▶ [WORK ITEM]
Every line below from the one with "Task: Open the crash scene photo" through the one with "1000x750 pixels." should be retyped exactly, both ends included; no other lines and no pictures.

[Dataset entries]
**********

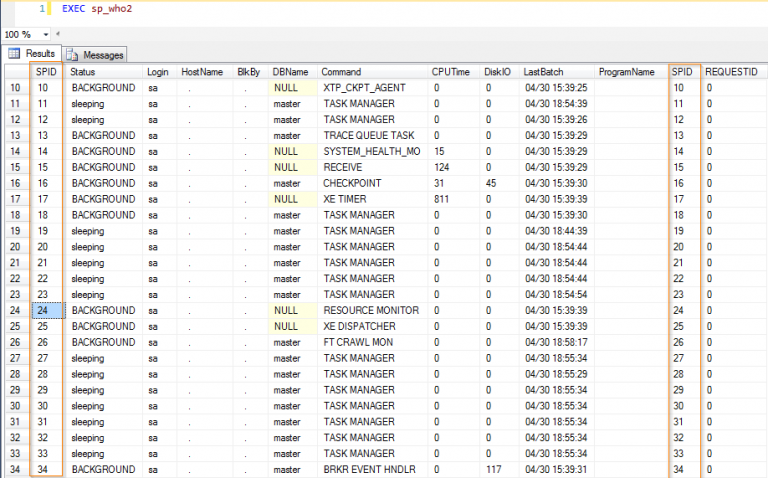Open the Messages tab
The width and height of the screenshot is (768, 478).
[x=96, y=54]
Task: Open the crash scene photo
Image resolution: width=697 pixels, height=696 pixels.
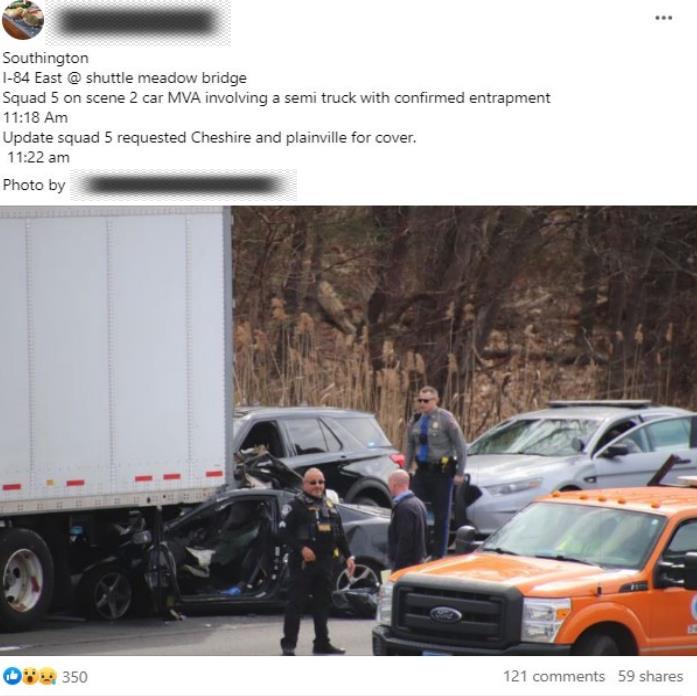Action: tap(348, 430)
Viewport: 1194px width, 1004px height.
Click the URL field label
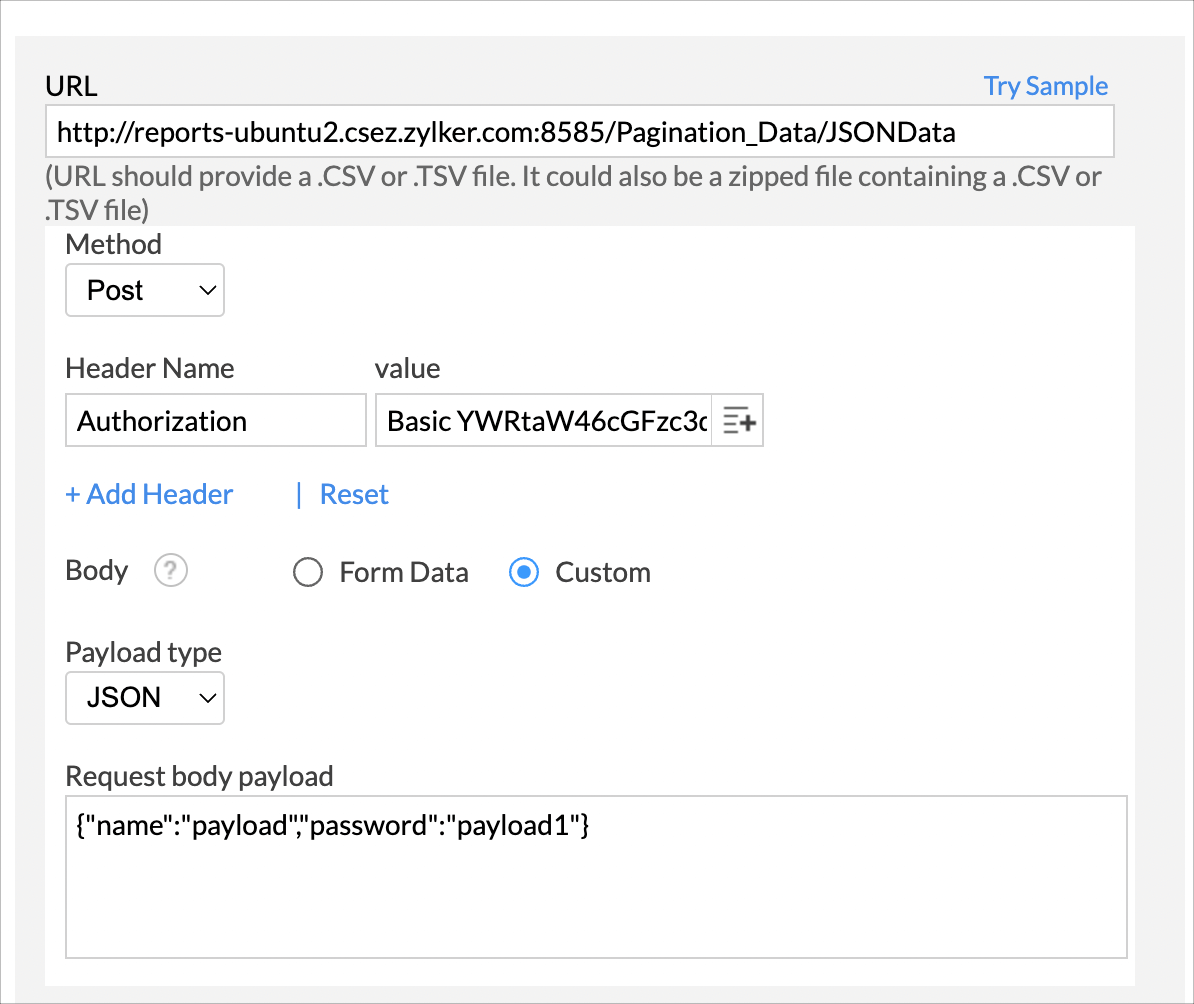(72, 86)
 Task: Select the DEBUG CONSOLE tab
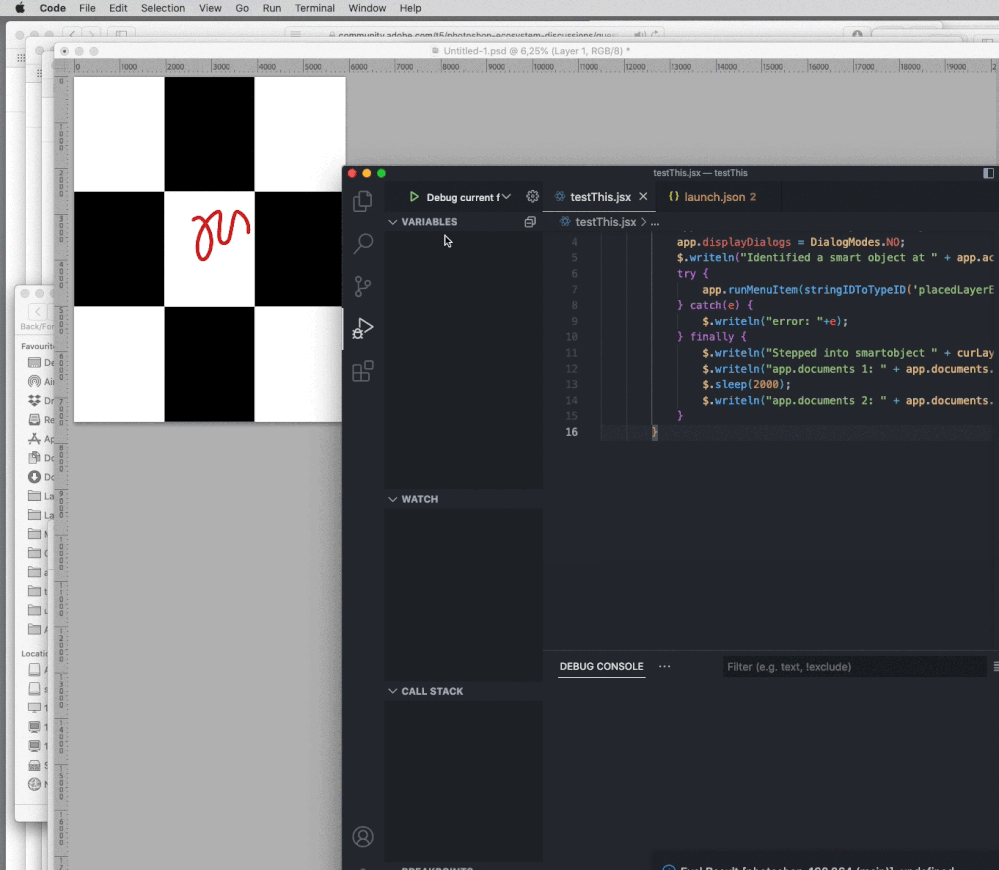pyautogui.click(x=601, y=666)
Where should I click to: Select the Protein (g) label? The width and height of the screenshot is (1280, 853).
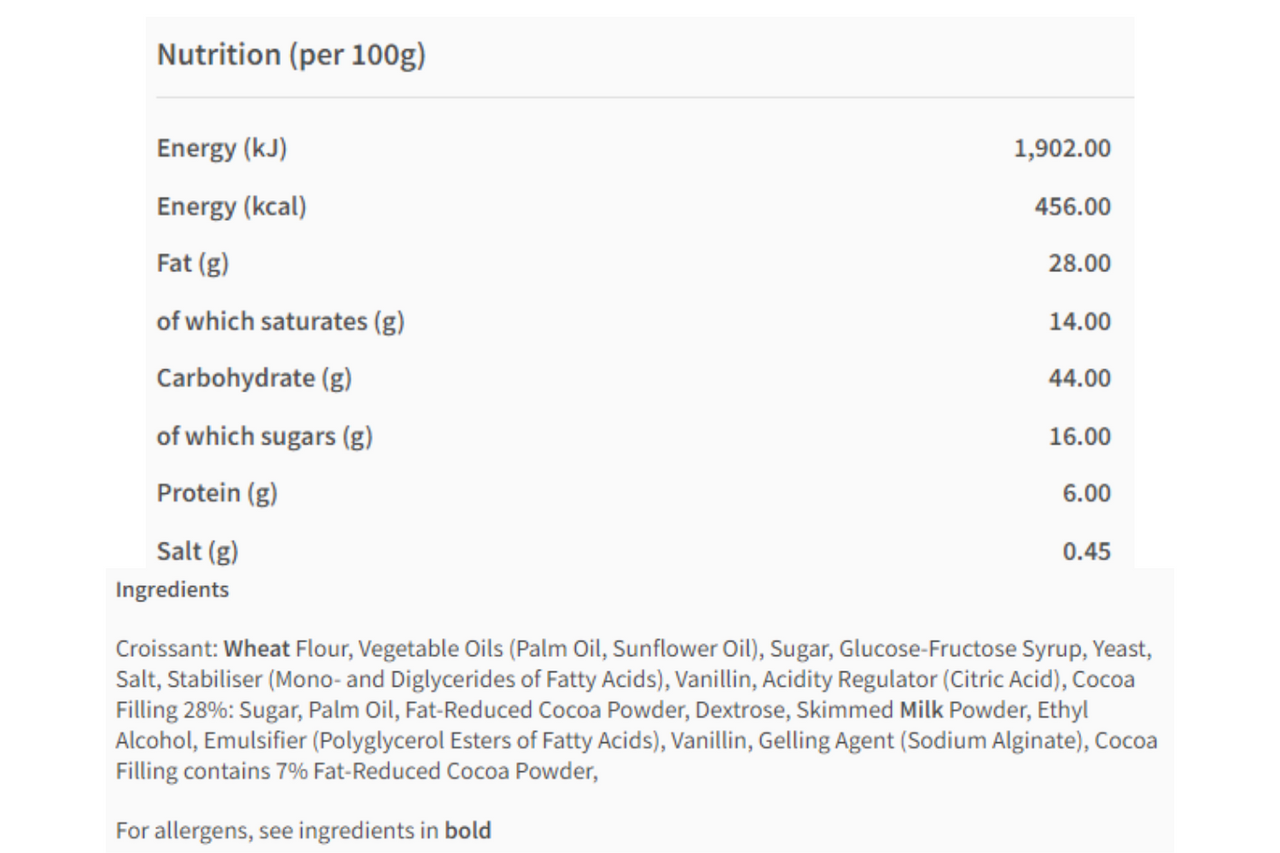pos(217,494)
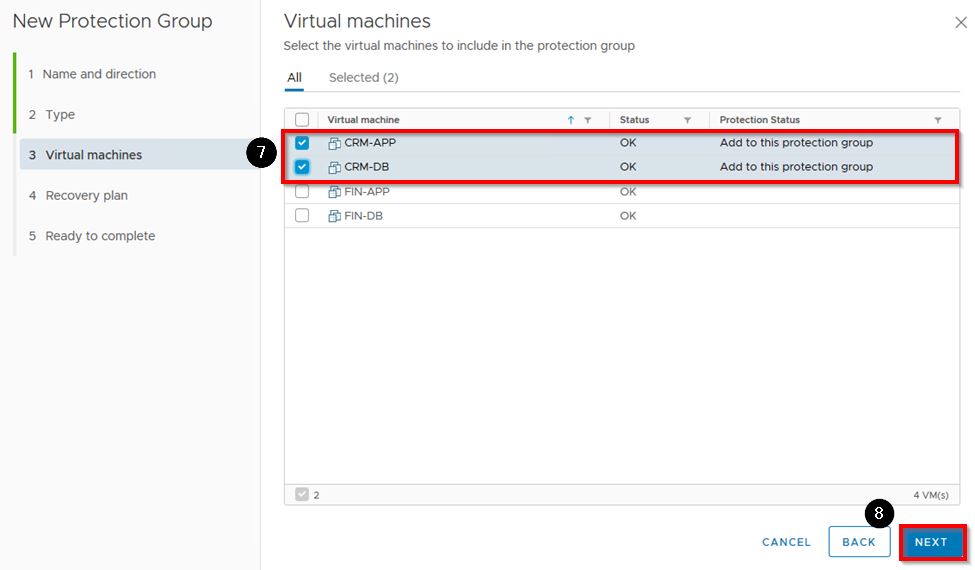Click the NEXT button
975x570 pixels.
[x=931, y=542]
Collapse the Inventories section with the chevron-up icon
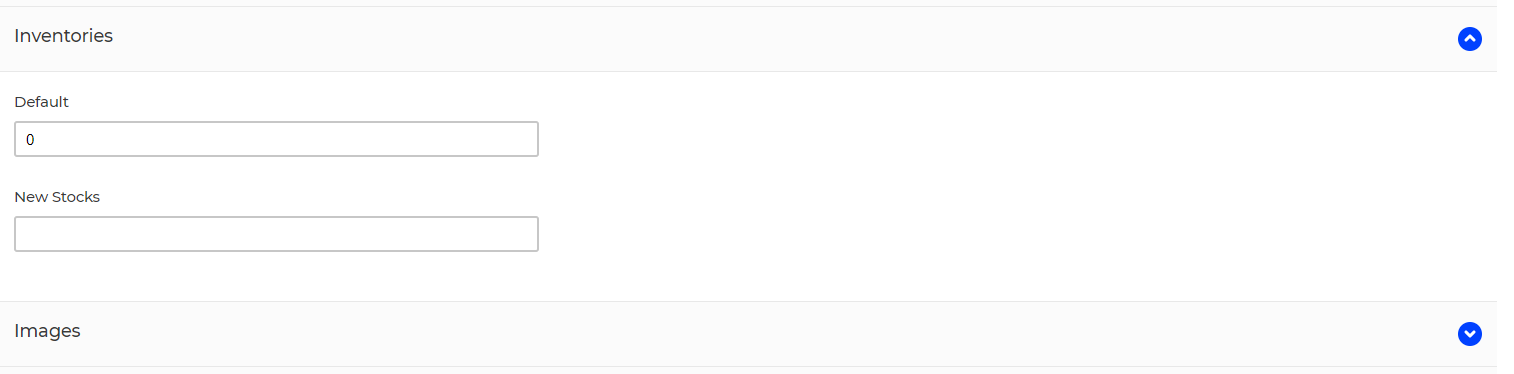Screen dimensions: 1514x374 (x=1469, y=39)
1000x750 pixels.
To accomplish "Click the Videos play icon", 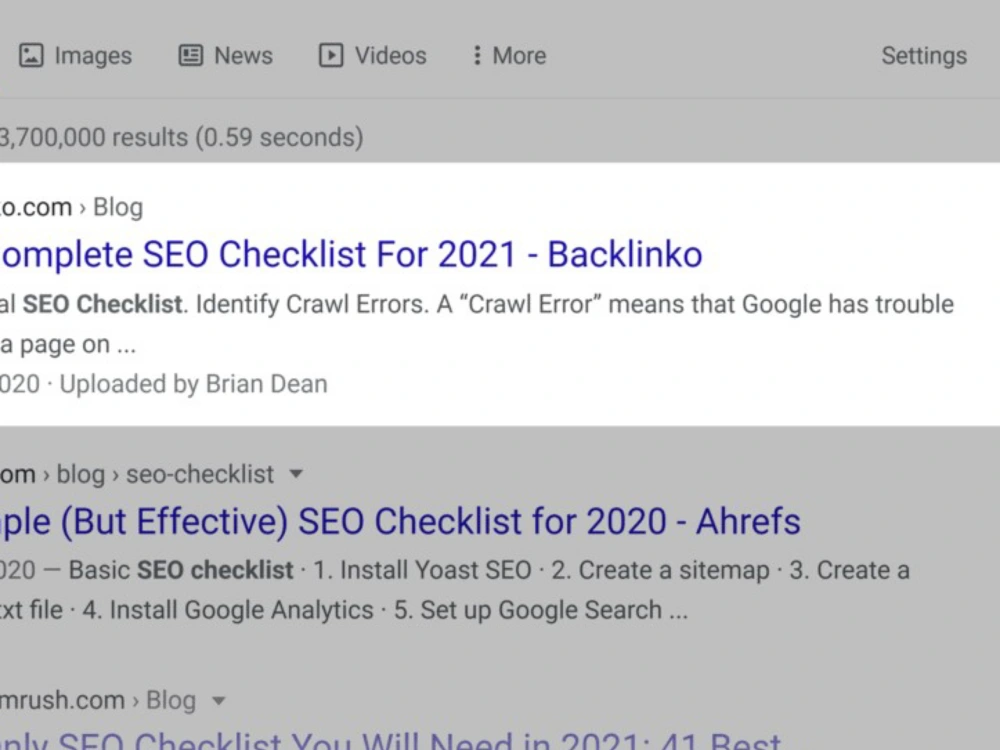I will [330, 55].
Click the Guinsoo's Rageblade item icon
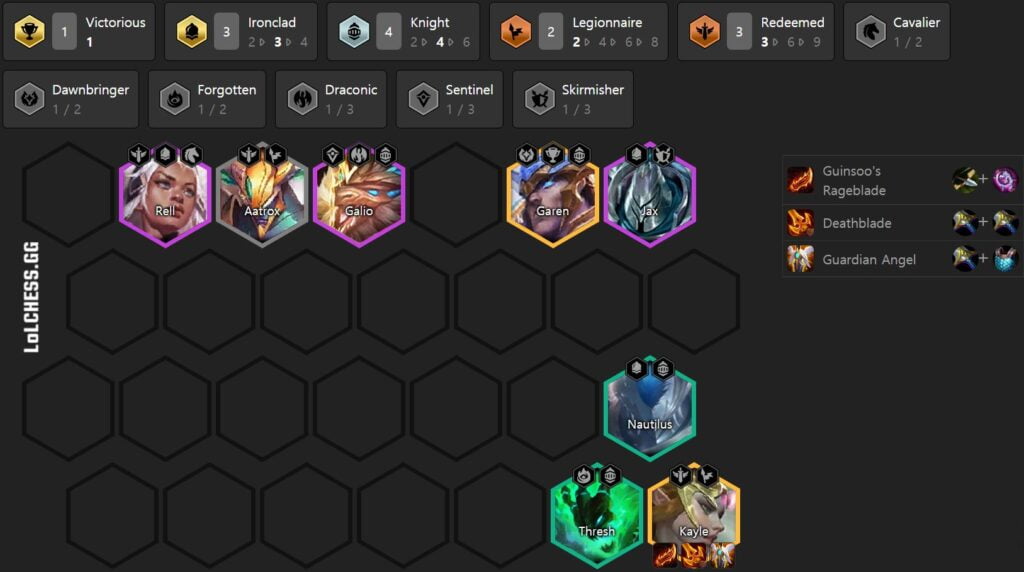1024x572 pixels. (x=800, y=180)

**********

▶ [SOLVED PROBLEM]
Task: Open the crash scene photo
Image resolution: width=697 pixels, height=696 pixels.
Action: tap(348, 430)
Viewport: 1194px width, 1004px height.
Click the URL field label
(72, 86)
 Task: Select the DEBUG CONSOLE tab
pyautogui.click(x=601, y=666)
Where should I click to: Select the Protein (g) label? The width and height of the screenshot is (1280, 853).
pos(217,494)
Click the NEXT button
975x570 pixels.
[x=931, y=542]
Collapse the Inventories section with the chevron-up icon
Screen dimensions: 1514x374 (x=1469, y=39)
1000x750 pixels.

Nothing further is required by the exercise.